As far as I know to date, Staples has not started any sort of email receipt program or testing any sort of program. Given their past with how they handled my email address with rewards cards, I hope they never even think of this procedure. EVER!

Consider yourself warned…

Wednesday, December 4, 2013

Black Friday Aftermath

So here we are 5 days after the Black Friday event.

Reports say that spending was down over 13% from last year, but was up about 2% when Thanksgiving Day sales are figured in. This of course, assumes that the stores were open on the holiday. Here in Maine along with Massachusetts and Rhode Island, most stores were closed until at least 12:01am Friday morning.

While I did not join the midnight crowd, I did go out around 11am that day. Here are just a few of my observations:

· It was easy to find a parking space everywhere. Apparently, many have already left most places and called it a day. While I had to sometimes park out a little further than usual, the parking was still plentiful.

· The ads were not great. Nobody had any really great doorbusters and many had just average discounts on many items. Even companies like Staples, which in past years, have had multipage ads; this year was limited to a 4 page ad. In fact, many of the items on sale at Staples were rebate items and not upfront sale prices. Also, on the back page, Staples offered a “buy 1 get 1 50% off on all ink cartridges”. However, in common Staples fashion, the blurb had a footnote attached to it which referred to the nasty small print at the bottom of middle pages. However, Staples definition of “all” as previously noted in a past post doesn’t mean all at all. Both HP & Epson cartridges were excluded from the sale. Nice job, Staples, by once again creating a false advertisement. When will they ever learn?

· Incompetent help was everywhere. Sadly, many of the seasonal associates were not properly trained and lines backed up because of this.

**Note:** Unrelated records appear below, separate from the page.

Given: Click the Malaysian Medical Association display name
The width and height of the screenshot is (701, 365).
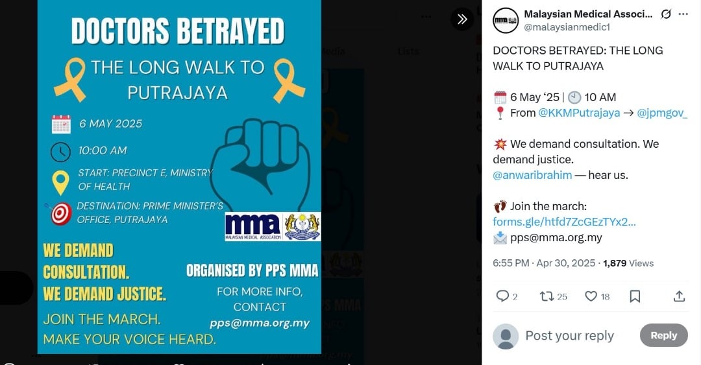Looking at the screenshot, I should pyautogui.click(x=588, y=14).
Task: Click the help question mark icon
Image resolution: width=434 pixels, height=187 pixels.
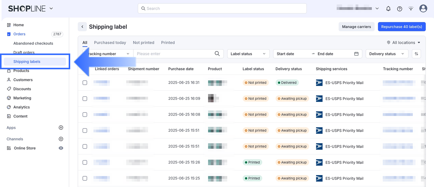Action: [400, 9]
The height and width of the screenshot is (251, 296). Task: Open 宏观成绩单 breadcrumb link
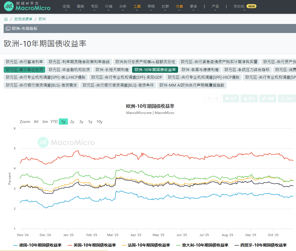[x=23, y=19]
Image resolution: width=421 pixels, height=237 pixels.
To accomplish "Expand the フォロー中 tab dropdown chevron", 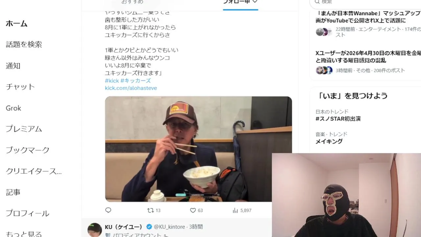I will [255, 2].
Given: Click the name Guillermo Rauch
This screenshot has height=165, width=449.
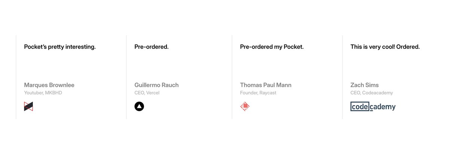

· One Walmart store I visited only had 4 registers open (yes you read that right) out of a possibly 25. This was around the 4pm hour when many people were shopping and the lines were around 20 people deep. To make matters worse, the cashier of the line I was in constantly forgot to give the correct change. She had her purse at the register looking for money to give the customer along with searching her pockets for change as well. Eventually a manager did come and open her drawer after wasting time doing her own personal search for money. In most other stores, this cashier would have been fired for this type of activity, however given that this was Walmart and they were so shorthanded they probably overlooked this problem.

· Poor placement of sales items in stores was another major problem for most of the stores I visited. Items of like types should be together, toys with toys, DVDs with DVDs etc. However, this was not the case as items were spread out all over the stores creating mass chaos as searching for some items was impossible and sometimes not worth the time. I probably would have spent more than I did if I could find what I was looking for. Don’t bother looking for help especially at Walmart and Best Buy as these stores lacked any salespeople on the floor.

Overall, I would say that this year I was underwhelmed by the whole Back Friday event. For a holiday period nearly a week shorter than normal, the stores seemed completely unprepared both staff wise and product wise. I believe that some retailers may have seen their last holiday season this year and that will be the discussion of a post in the very near future.